Problem:
Exclude the pictures, then restate every entry below exactly.

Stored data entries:
-------

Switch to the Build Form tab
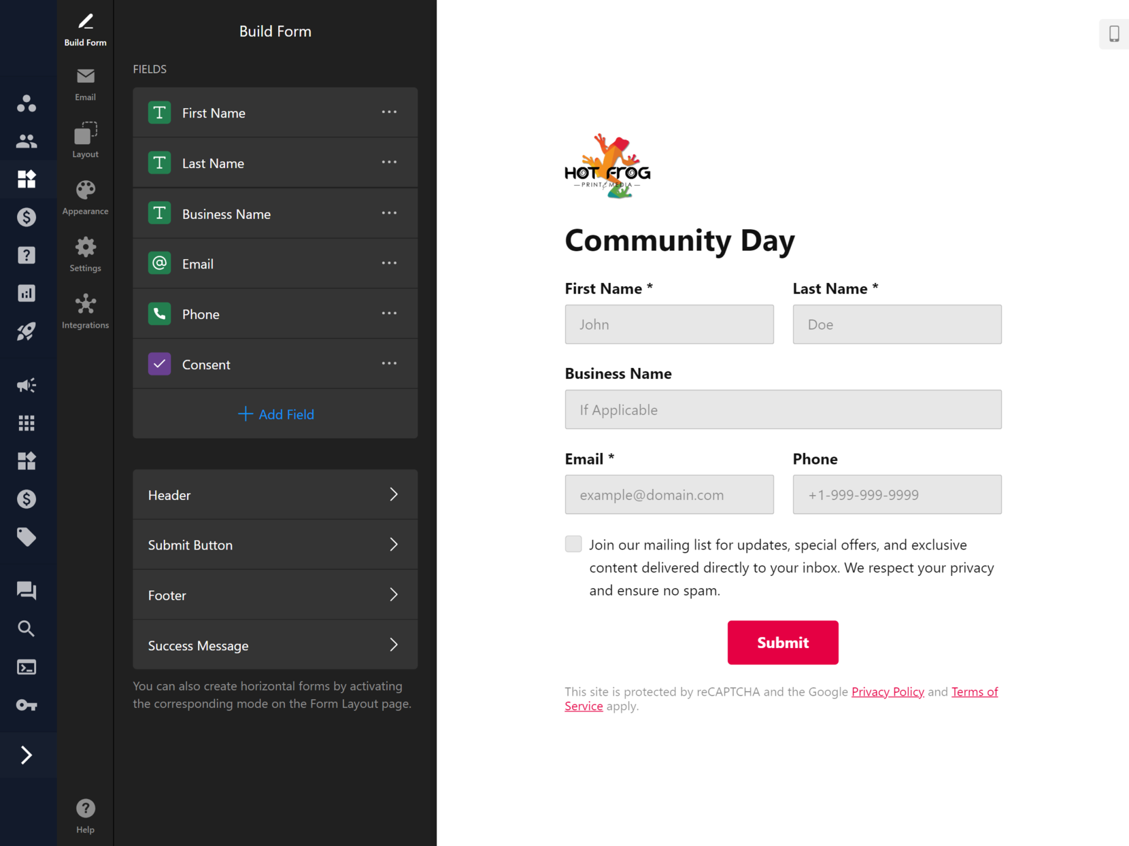[84, 27]
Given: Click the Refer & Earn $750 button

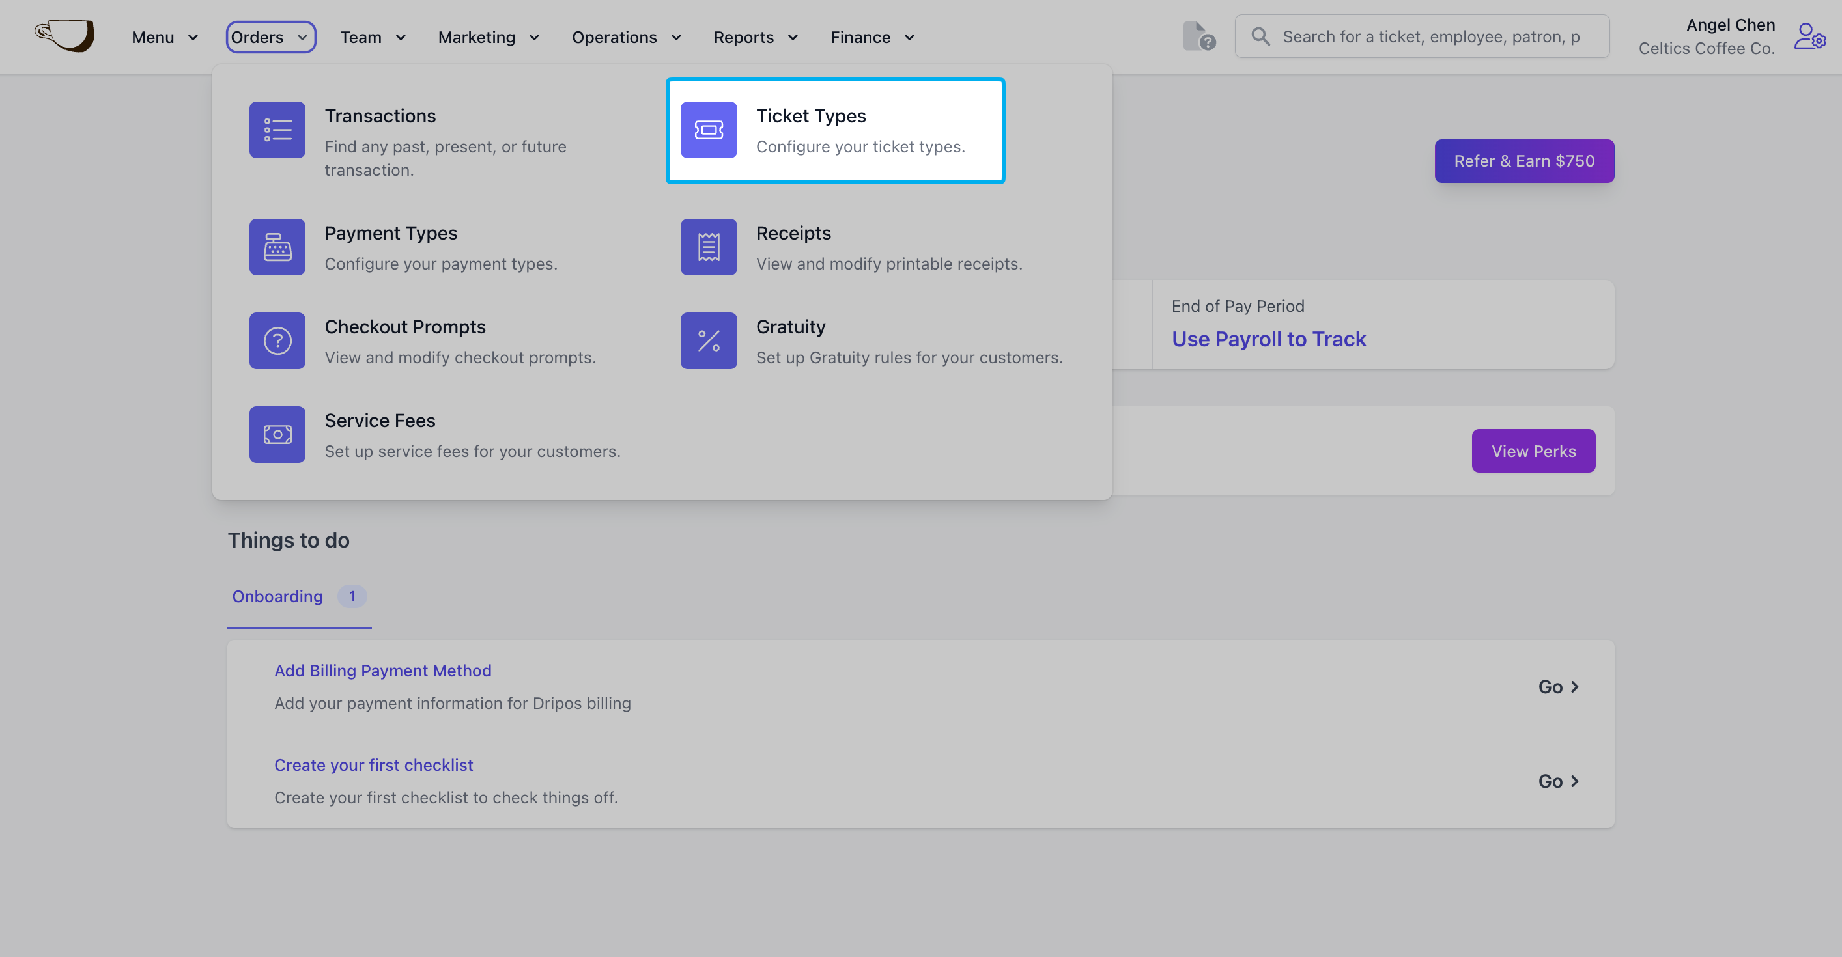Looking at the screenshot, I should click(x=1523, y=161).
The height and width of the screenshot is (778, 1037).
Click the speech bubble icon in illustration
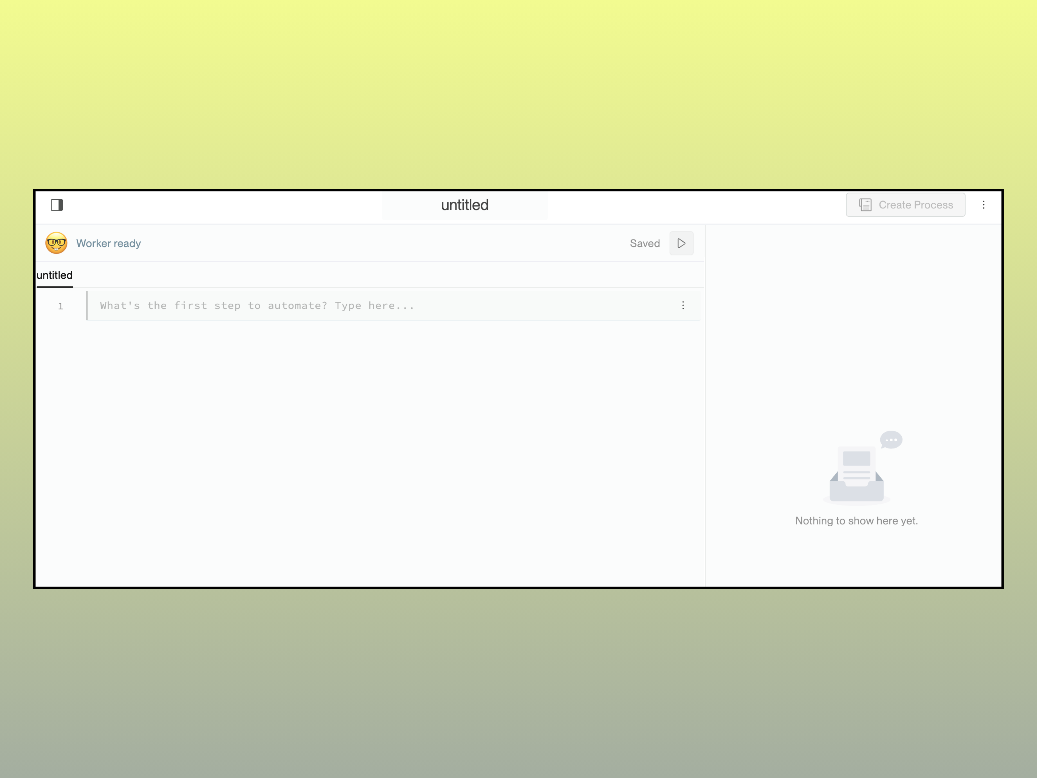(x=891, y=440)
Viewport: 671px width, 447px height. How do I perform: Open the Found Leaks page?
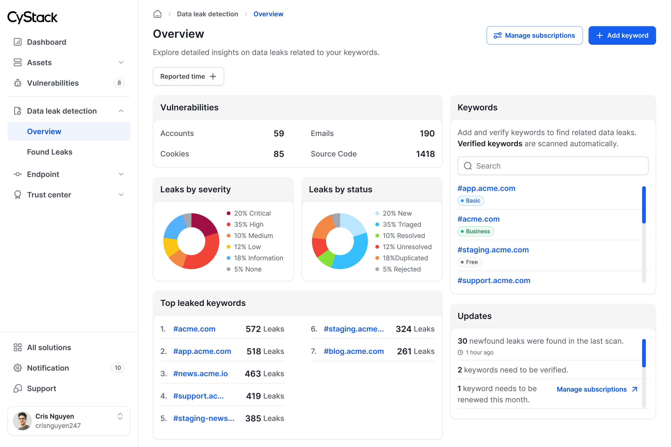coord(50,152)
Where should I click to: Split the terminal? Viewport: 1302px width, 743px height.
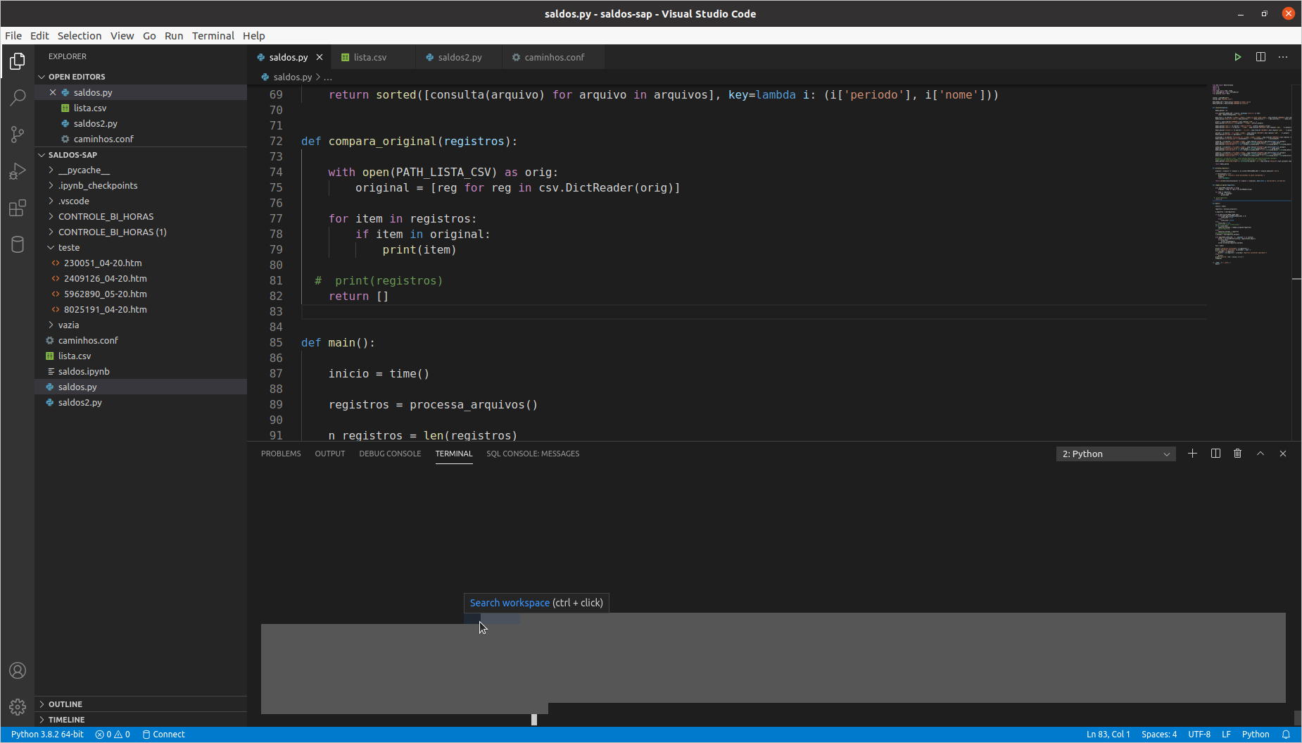point(1215,454)
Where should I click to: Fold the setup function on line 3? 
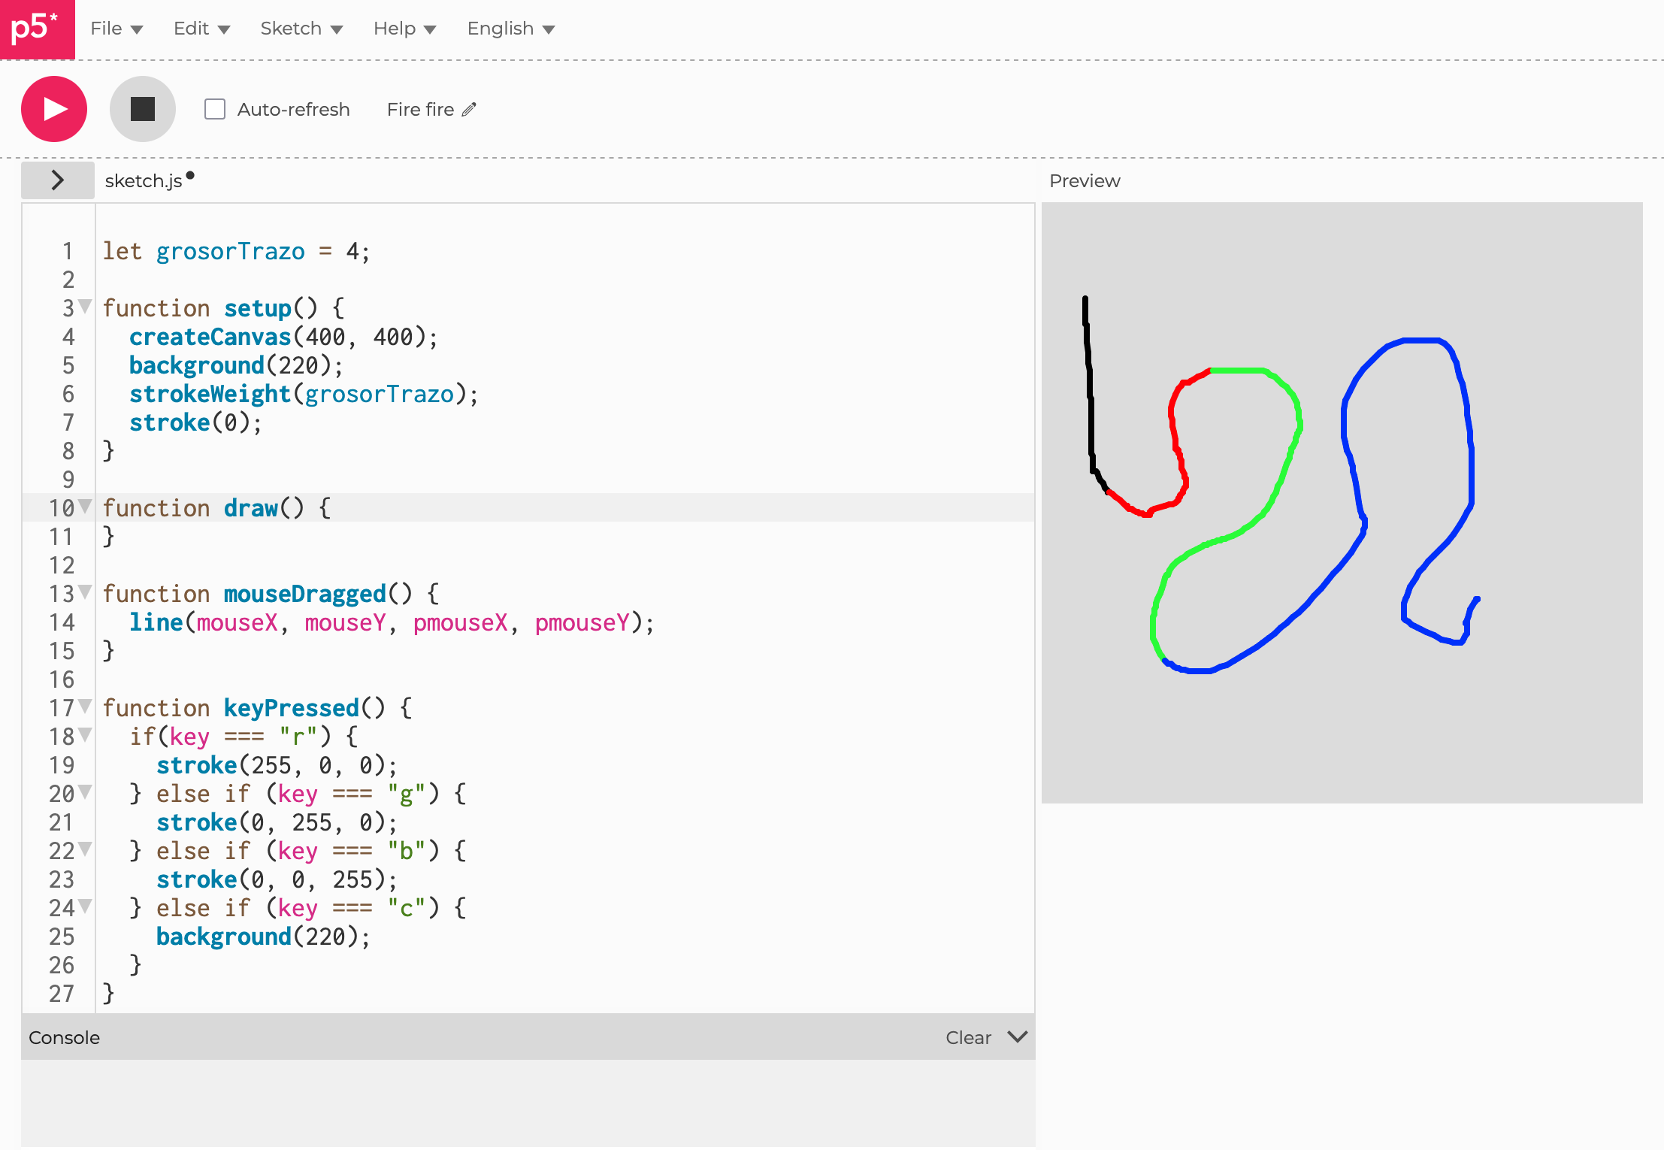pyautogui.click(x=86, y=307)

-------

Solution:
Switch to the Build Form tab
[84, 27]
Given: Click the Refer & Earn $750 button

Looking at the screenshot, I should click(x=1523, y=161).
The height and width of the screenshot is (778, 1037).
Click the speech bubble icon in illustration
(x=891, y=440)
Viewport: 671px width, 447px height. How do I perform: Open the Found Leaks page?
coord(50,152)
Where should I click to: Split the terminal? Viewport: 1302px width, 743px height.
point(1215,454)
Where should I click to: Fold the setup function on line 3? 
pyautogui.click(x=86, y=307)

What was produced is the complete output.